## Short problem
Extract every line of the entries below verbatim, without changing a single character.

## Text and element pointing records
-- Begin --

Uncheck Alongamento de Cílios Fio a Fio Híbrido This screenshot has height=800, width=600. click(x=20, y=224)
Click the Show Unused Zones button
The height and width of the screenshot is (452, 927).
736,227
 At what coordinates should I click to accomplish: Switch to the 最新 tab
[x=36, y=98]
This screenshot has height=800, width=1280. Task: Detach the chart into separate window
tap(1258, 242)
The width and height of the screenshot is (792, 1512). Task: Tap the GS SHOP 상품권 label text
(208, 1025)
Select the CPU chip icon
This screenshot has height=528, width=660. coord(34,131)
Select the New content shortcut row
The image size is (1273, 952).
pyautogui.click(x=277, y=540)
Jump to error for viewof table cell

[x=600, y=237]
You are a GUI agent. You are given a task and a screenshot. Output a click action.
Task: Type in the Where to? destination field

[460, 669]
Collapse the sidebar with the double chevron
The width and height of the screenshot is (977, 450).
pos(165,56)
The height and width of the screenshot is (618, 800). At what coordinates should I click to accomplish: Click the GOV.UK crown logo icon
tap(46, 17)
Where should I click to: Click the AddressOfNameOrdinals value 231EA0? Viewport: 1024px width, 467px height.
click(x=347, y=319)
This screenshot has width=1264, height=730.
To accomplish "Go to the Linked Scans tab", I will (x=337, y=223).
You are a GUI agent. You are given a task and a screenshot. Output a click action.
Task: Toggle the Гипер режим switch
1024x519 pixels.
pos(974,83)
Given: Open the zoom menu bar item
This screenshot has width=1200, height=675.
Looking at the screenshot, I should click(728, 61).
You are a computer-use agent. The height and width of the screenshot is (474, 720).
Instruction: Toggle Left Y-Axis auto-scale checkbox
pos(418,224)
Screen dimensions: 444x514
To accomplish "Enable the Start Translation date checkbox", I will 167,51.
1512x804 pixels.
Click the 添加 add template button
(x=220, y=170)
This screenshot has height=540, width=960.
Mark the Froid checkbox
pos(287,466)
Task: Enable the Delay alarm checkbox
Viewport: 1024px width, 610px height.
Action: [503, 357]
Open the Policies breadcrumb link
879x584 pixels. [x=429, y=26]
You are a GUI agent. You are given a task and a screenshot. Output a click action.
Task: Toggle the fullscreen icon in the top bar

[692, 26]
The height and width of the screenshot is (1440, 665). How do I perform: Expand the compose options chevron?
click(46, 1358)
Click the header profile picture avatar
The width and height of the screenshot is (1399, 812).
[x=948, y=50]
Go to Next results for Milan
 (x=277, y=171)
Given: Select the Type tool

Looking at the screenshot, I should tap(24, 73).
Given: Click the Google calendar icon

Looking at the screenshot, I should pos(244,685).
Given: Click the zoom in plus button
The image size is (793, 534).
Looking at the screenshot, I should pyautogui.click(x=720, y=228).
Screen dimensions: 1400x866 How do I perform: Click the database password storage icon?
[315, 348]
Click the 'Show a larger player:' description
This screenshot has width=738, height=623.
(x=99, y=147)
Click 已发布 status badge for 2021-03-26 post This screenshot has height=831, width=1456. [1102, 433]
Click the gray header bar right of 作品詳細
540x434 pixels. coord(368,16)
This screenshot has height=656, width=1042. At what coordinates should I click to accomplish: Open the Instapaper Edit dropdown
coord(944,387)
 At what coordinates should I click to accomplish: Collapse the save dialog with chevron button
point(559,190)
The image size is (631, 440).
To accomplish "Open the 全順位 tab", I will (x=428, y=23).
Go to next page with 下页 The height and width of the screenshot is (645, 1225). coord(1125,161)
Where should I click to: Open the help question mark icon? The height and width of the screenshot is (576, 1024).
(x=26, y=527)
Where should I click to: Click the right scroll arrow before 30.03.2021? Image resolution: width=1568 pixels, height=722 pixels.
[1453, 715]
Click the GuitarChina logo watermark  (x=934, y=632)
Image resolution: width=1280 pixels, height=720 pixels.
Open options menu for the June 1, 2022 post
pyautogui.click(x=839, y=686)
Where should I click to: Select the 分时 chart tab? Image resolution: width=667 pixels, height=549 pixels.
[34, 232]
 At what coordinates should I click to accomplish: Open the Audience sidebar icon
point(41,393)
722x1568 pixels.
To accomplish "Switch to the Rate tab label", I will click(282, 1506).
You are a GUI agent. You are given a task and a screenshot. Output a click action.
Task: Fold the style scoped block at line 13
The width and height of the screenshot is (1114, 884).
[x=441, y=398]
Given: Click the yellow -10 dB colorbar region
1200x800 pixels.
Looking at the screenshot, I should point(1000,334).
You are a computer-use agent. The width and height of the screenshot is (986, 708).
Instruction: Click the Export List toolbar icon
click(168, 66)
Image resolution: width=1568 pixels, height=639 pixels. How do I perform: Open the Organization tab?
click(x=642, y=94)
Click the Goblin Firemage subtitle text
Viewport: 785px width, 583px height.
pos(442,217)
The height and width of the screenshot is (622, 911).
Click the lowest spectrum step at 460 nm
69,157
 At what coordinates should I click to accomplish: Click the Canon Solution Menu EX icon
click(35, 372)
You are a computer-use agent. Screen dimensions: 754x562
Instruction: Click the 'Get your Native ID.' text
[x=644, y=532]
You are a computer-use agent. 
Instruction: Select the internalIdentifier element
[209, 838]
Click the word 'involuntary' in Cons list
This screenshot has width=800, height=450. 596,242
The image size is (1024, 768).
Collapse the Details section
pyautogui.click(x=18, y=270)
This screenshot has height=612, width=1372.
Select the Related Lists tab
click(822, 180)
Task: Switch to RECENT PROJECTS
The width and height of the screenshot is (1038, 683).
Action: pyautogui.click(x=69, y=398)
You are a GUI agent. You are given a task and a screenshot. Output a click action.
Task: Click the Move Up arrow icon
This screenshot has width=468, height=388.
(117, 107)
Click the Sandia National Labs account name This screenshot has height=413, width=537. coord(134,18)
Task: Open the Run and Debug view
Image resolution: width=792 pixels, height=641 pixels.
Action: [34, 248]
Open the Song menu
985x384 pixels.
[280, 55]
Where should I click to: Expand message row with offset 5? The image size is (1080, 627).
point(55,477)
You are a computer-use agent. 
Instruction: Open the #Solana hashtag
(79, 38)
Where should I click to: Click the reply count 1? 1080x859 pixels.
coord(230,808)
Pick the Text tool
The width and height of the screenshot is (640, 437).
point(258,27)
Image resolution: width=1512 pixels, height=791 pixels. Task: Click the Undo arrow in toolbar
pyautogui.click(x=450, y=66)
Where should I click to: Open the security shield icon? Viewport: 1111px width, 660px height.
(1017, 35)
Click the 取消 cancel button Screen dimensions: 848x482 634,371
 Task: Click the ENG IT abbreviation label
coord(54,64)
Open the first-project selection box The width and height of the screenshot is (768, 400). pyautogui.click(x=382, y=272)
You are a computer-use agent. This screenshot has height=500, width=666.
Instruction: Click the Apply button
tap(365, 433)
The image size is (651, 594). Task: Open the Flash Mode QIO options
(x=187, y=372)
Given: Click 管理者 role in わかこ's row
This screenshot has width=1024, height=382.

-- End --

## Output for this exercise
Uncheck Alongamento de Cílios Fio a Fio Híbrido This screenshot has height=800, width=600. click(x=20, y=224)
Click the Show Unused Zones button
The height and width of the screenshot is (452, 927).
736,227
 At what coordinates should I click to accomplish: Switch to the 最新 tab
[x=36, y=98]
This screenshot has height=800, width=1280. Task: Detach the chart into separate window
tap(1258, 242)
The width and height of the screenshot is (792, 1512). Task: Tap the GS SHOP 상품권 label text
(208, 1025)
Select the CPU chip icon
This screenshot has height=528, width=660. coord(34,131)
Select the New content shortcut row
The image size is (1273, 952).
pyautogui.click(x=277, y=540)
Jump to error for viewof table cell

[x=600, y=237]
You are a GUI agent. You are given a task and a screenshot. Output a click action.
Task: Type in the Where to? destination field

[460, 669]
Collapse the sidebar with the double chevron
The width and height of the screenshot is (977, 450).
pos(165,56)
The height and width of the screenshot is (618, 800). At what coordinates should I click to accomplish: Click the GOV.UK crown logo icon
tap(46, 17)
Where should I click to: Click the AddressOfNameOrdinals value 231EA0? Viewport: 1024px width, 467px height.
click(x=347, y=319)
This screenshot has width=1264, height=730.
To accomplish "Go to the Linked Scans tab", I will (x=337, y=223).
You are a GUI agent. You are given a task and a screenshot. Output a click action.
Task: Toggle the Гипер режим switch
1024x519 pixels.
pos(974,83)
Given: Open the zoom menu bar item
This screenshot has width=1200, height=675.
Looking at the screenshot, I should click(728, 61).
You are a computer-use agent. The height and width of the screenshot is (474, 720).
Instruction: Toggle Left Y-Axis auto-scale checkbox
pos(418,224)
Screen dimensions: 444x514
To accomplish "Enable the Start Translation date checkbox", I will 167,51.
1512x804 pixels.
Click the 添加 add template button
(x=220, y=170)
This screenshot has height=540, width=960.
Mark the Froid checkbox
pos(287,466)
Task: Enable the Delay alarm checkbox
Viewport: 1024px width, 610px height.
Action: [503, 357]
Open the Policies breadcrumb link
879x584 pixels. [x=429, y=26]
You are a GUI agent. You are given a task and a screenshot. Output a click action.
Task: Toggle the fullscreen icon in the top bar

[692, 26]
The height and width of the screenshot is (1440, 665). How do I perform: Expand the compose options chevron?
click(46, 1358)
Click the header profile picture avatar
The width and height of the screenshot is (1399, 812).
[x=948, y=50]
Go to Next results for Milan
 (x=277, y=171)
Given: Select the Type tool

Looking at the screenshot, I should tap(24, 73).
Given: Click the Google calendar icon

Looking at the screenshot, I should pos(244,685).
Given: Click the zoom in plus button
The image size is (793, 534).
Looking at the screenshot, I should pyautogui.click(x=720, y=228).
Screen dimensions: 1400x866 How do I perform: Click the database password storage icon?
[315, 348]
Click the 'Show a larger player:' description
This screenshot has width=738, height=623.
(x=99, y=147)
Click 已发布 status badge for 2021-03-26 post This screenshot has height=831, width=1456. [1102, 433]
Click the gray header bar right of 作品詳細
540x434 pixels. coord(368,16)
This screenshot has height=656, width=1042. At what coordinates should I click to accomplish: Open the Instapaper Edit dropdown
coord(944,387)
 At what coordinates should I click to accomplish: Collapse the save dialog with chevron button
point(559,190)
The image size is (631, 440).
To accomplish "Open the 全順位 tab", I will (x=428, y=23).
Go to next page with 下页 The height and width of the screenshot is (645, 1225). coord(1125,161)
Where should I click to: Open the help question mark icon? The height and width of the screenshot is (576, 1024).
(x=26, y=527)
Where should I click to: Click the right scroll arrow before 30.03.2021? Image resolution: width=1568 pixels, height=722 pixels.
[1453, 715]
Click the GuitarChina logo watermark  (x=934, y=632)
Image resolution: width=1280 pixels, height=720 pixels.
Open options menu for the June 1, 2022 post
pyautogui.click(x=839, y=686)
Where should I click to: Select the 分时 chart tab? Image resolution: width=667 pixels, height=549 pixels.
[34, 232]
 At what coordinates should I click to accomplish: Open the Audience sidebar icon
point(41,393)
722x1568 pixels.
To accomplish "Switch to the Rate tab label", I will click(282, 1506).
You are a GUI agent. You are given a task and a screenshot. Output a click action.
Task: Fold the style scoped block at line 13
The width and height of the screenshot is (1114, 884).
[x=441, y=398]
Given: Click the yellow -10 dB colorbar region
1200x800 pixels.
Looking at the screenshot, I should point(1000,334).
You are a computer-use agent. The width and height of the screenshot is (986, 708).
Instruction: Click the Export List toolbar icon
click(168, 66)
Image resolution: width=1568 pixels, height=639 pixels. How do I perform: Open the Organization tab?
click(x=642, y=94)
Click the Goblin Firemage subtitle text
Viewport: 785px width, 583px height.
pos(442,217)
The height and width of the screenshot is (622, 911).
Click the lowest spectrum step at 460 nm
69,157
 At what coordinates should I click to accomplish: Click the Canon Solution Menu EX icon
click(35, 372)
You are a computer-use agent. Screen dimensions: 754x562
Instruction: Click the 'Get your Native ID.' text
[x=644, y=532]
You are a computer-use agent. 
Instruction: Select the internalIdentifier element
[209, 838]
Click the word 'involuntary' in Cons list
This screenshot has width=800, height=450. 596,242
The image size is (1024, 768).
Collapse the Details section
pyautogui.click(x=18, y=270)
This screenshot has height=612, width=1372.
Select the Related Lists tab
click(822, 180)
Task: Switch to RECENT PROJECTS
The width and height of the screenshot is (1038, 683).
Action: pyautogui.click(x=69, y=398)
You are a GUI agent. You are given a task and a screenshot. Output a click action.
Task: Click the Move Up arrow icon
This screenshot has width=468, height=388.
(117, 107)
Click the Sandia National Labs account name This screenshot has height=413, width=537. coord(134,18)
Task: Open the Run and Debug view
Image resolution: width=792 pixels, height=641 pixels.
Action: [34, 248]
Open the Song menu
985x384 pixels.
[280, 55]
Where should I click to: Expand message row with offset 5? The image size is (1080, 627).
point(55,477)
You are a computer-use agent. 
Instruction: Open the #Solana hashtag
(79, 38)
Where should I click to: Click the reply count 1? 1080x859 pixels.
coord(230,808)
Pick the Text tool
The width and height of the screenshot is (640, 437).
point(258,27)
Image resolution: width=1512 pixels, height=791 pixels. Task: Click the Undo arrow in toolbar
pyautogui.click(x=450, y=66)
Where should I click to: Open the security shield icon? Viewport: 1111px width, 660px height.
(1017, 35)
Click the 取消 cancel button Screen dimensions: 848x482 634,371
 Task: Click the ENG IT abbreviation label
coord(54,64)
Open the first-project selection box The width and height of the screenshot is (768, 400). pyautogui.click(x=382, y=272)
You are a computer-use agent. This screenshot has height=500, width=666.
Instruction: Click the Apply button
tap(365, 433)
The image size is (651, 594). Task: Open the Flash Mode QIO options
(x=187, y=372)
Given: Click 管理者 role in わかこ's row
This screenshot has width=1024, height=382.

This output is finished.